Sé que no escribo tanto como antes, pero no son falta de ganas. No. En realidad cada día desde hace unos meses, mi pieza TEA nos regala pequeños besos de esperanza, suaves y agradables caricias que no empujan a soñar bonito. Son tantas pequeñas cosas que no da tiempo a explicarlas largo y tendido. Y me gustaría poder explicar cómo fue el primer día que escribió su nombre completo, sin titubear, cómo cuando le dije que iba a escribir su apellido, me arrebató el rotulador y escribió sus dos apellidos. Y cómo me sentí yo, y como corrí en busca del móvil para grabar ese momento.

Me gustaría contar sus días de escuela. Que en los cinco minutos que tardamos de salir del cole al coche, soy testigo de avances que me parecían utopía. Niños y niñas que la saludan efusivamente, que han  aprendido que si se ponen delante y le cogen la cara con suavidad, mi pieza TEA les regala sus ojos y su interés. Y que sólo entonces les dirá hola o adéu o la palabra nueva que saben que repite. Y que ahora ya no hace falta que yo le diga como se llama este niño o este otro. Mi pieza TEA le mira unos segundos y una vez reconocido su rostro le dice hola tal... diálogos rudimentarios, relaciones que empiezan a tener sentido... un objetivo lejano que en el cole se han empeñado en trabajar y que parece da sus frutos sin prisas pero sin pausas.

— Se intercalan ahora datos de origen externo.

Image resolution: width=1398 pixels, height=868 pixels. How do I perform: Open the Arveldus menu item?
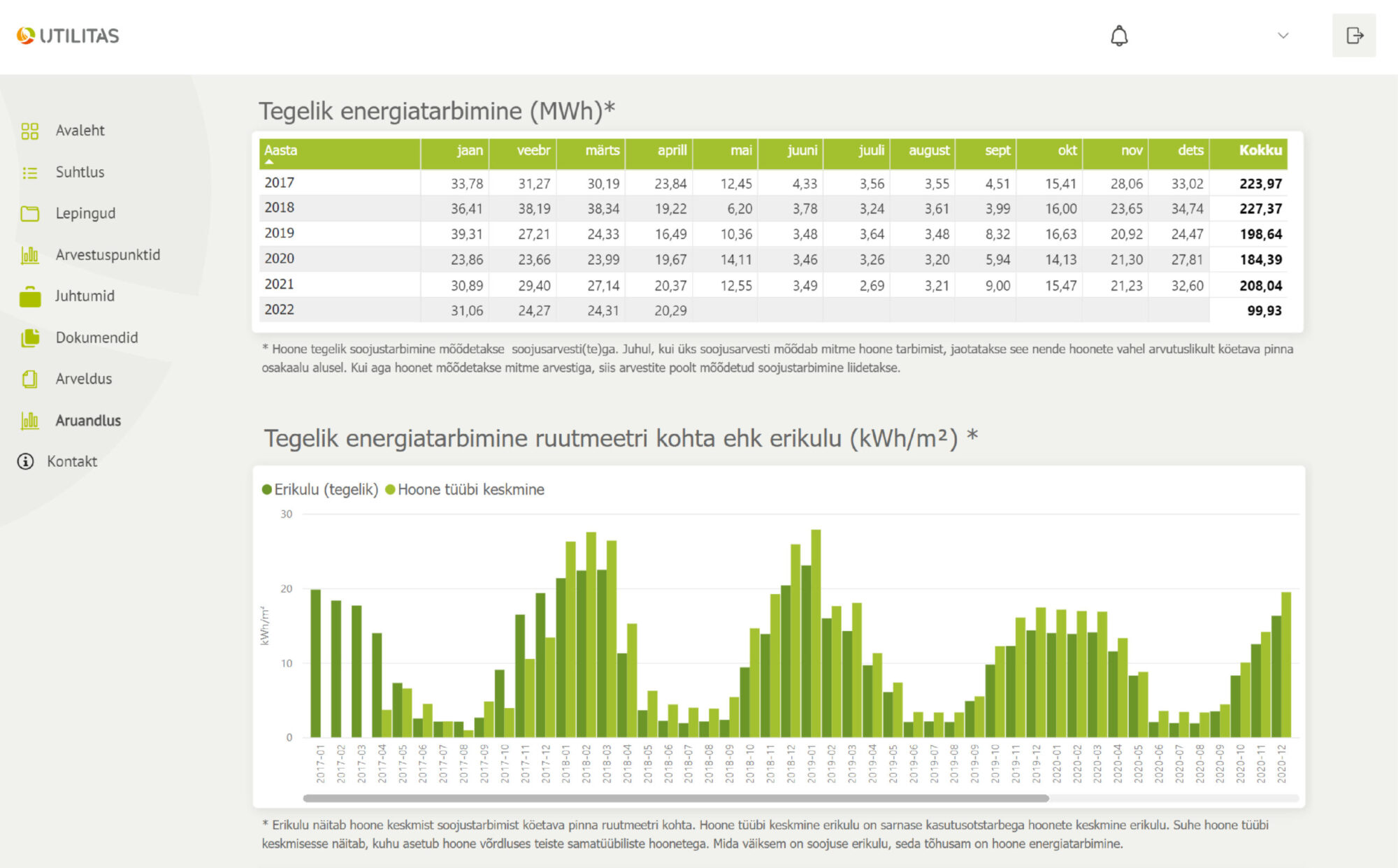[x=83, y=379]
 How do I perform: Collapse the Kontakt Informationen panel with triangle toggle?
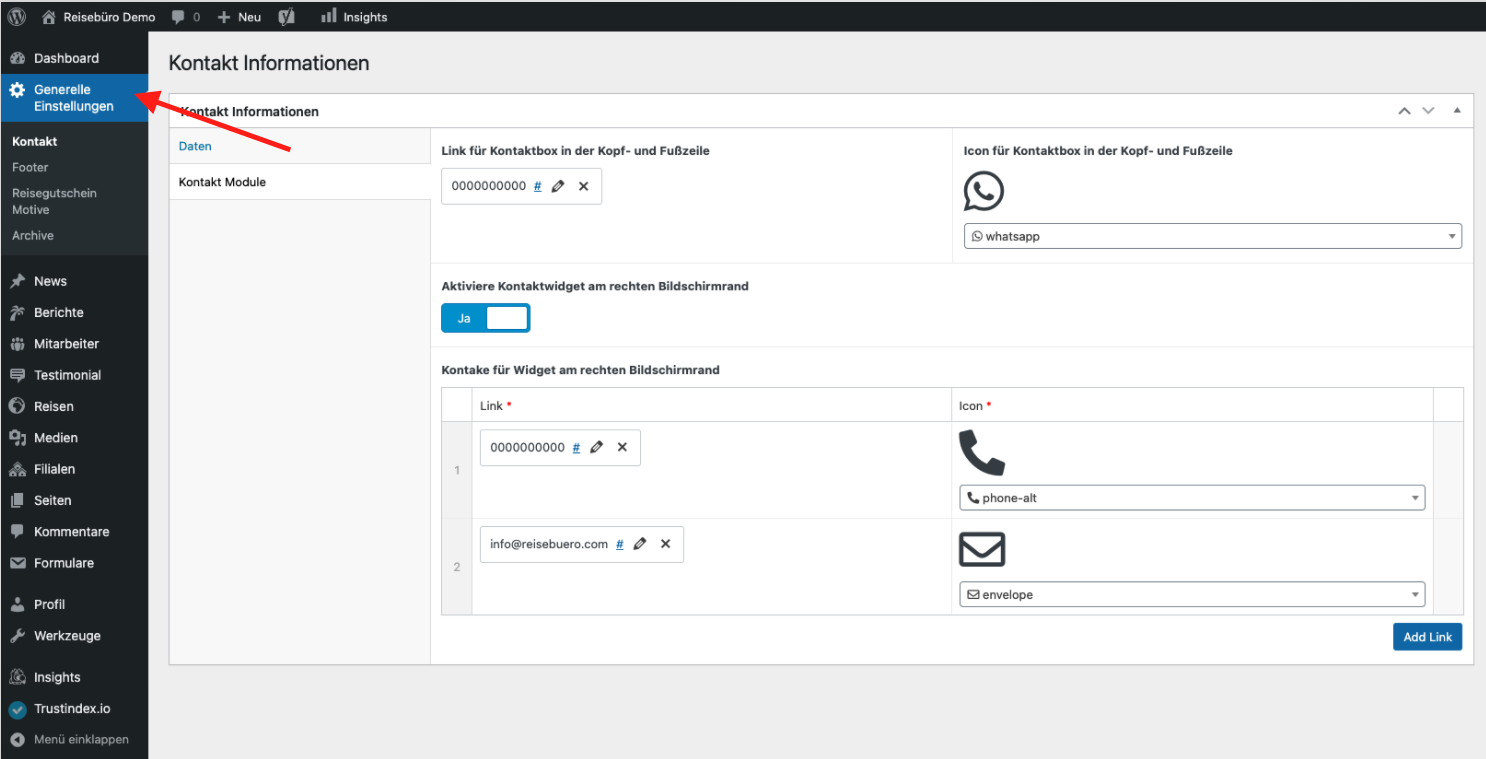tap(1456, 111)
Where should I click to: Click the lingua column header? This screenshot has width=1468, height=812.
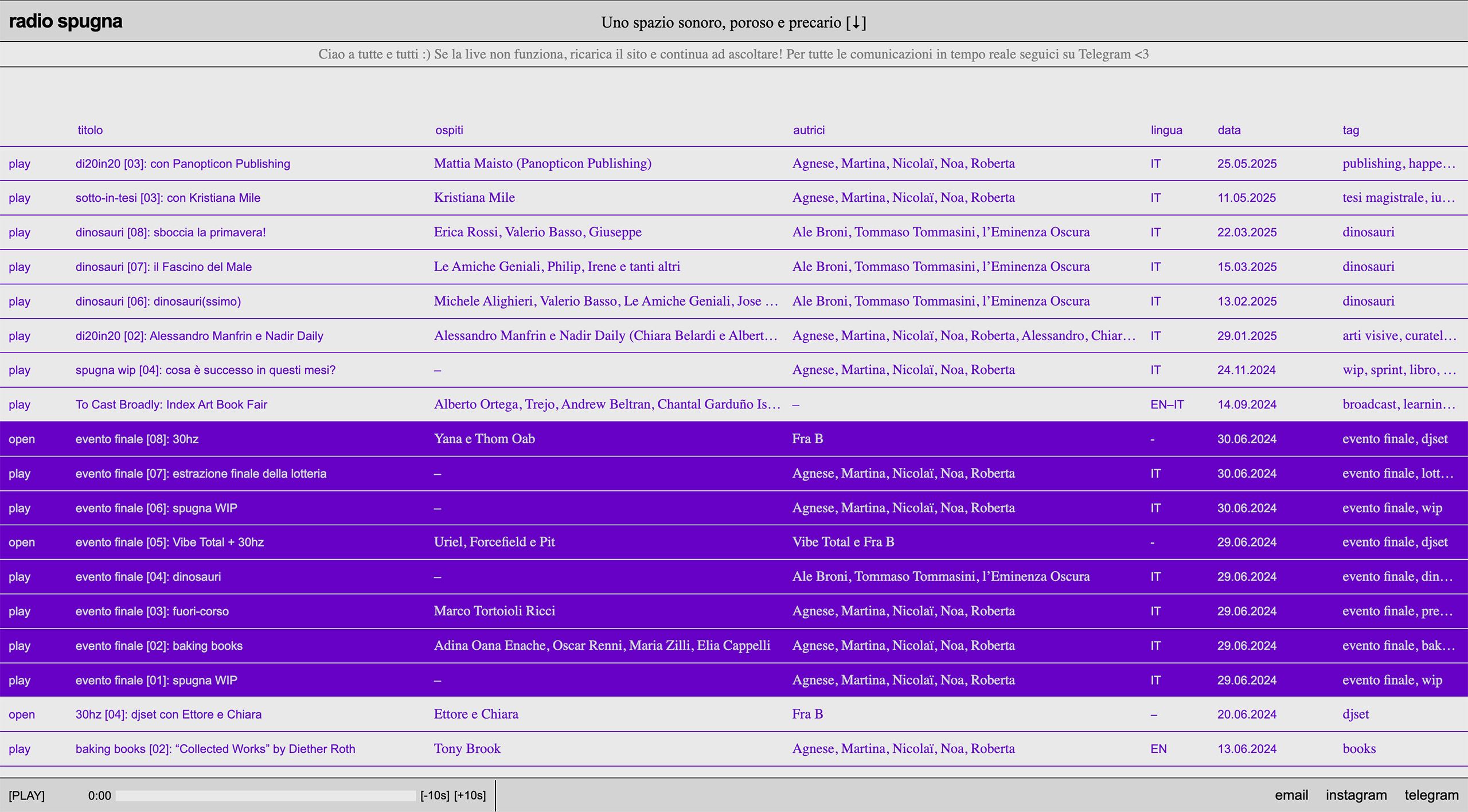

Y en casa momentos de juegos compartidos, de palabras, de letras, de números. Bromas inocentes que mi pieza TEA ha creado y con las que se ría hasta quedarse sin aliento. Jugar a descubrir qué letra escribe con su dedito sobre la pared... decirme la M y escribir a conciencia la N para que yo le diga que nooo que esto es una N y no una M, y carcarjada va y carcajada viene, y yo me uno a esas carcajadas divinas.



Mil momentos, mil anécdotas, infinitas sonrisas bobaliconas y ese deseo ferviente de que esta temporada no se acabe. Que siga, que mi pieza TEA aprenda a volar por si sola, aunque sea cerca del suelo para que se sienta segura. Porque no es necesario que llegue a la luna, porque no se la voy a pedir. Quiero q aprenda a volar, lentamente, sin sustos, sin caídas que no se puedan evitar... aprender a volar, aprendera vivir, aprender de esta vida que parecía que nunca entendería, pero a la que ha decidido conectarse. Porque sí, porque estar conectado ahora no significa que antes estuviera en su mundo, o sí, porque al final, todos absolutamente todos tenemos nuestro mundo aparte en el que nos escondemos para protegernos de los bombardeos del mundo que todos compartimos.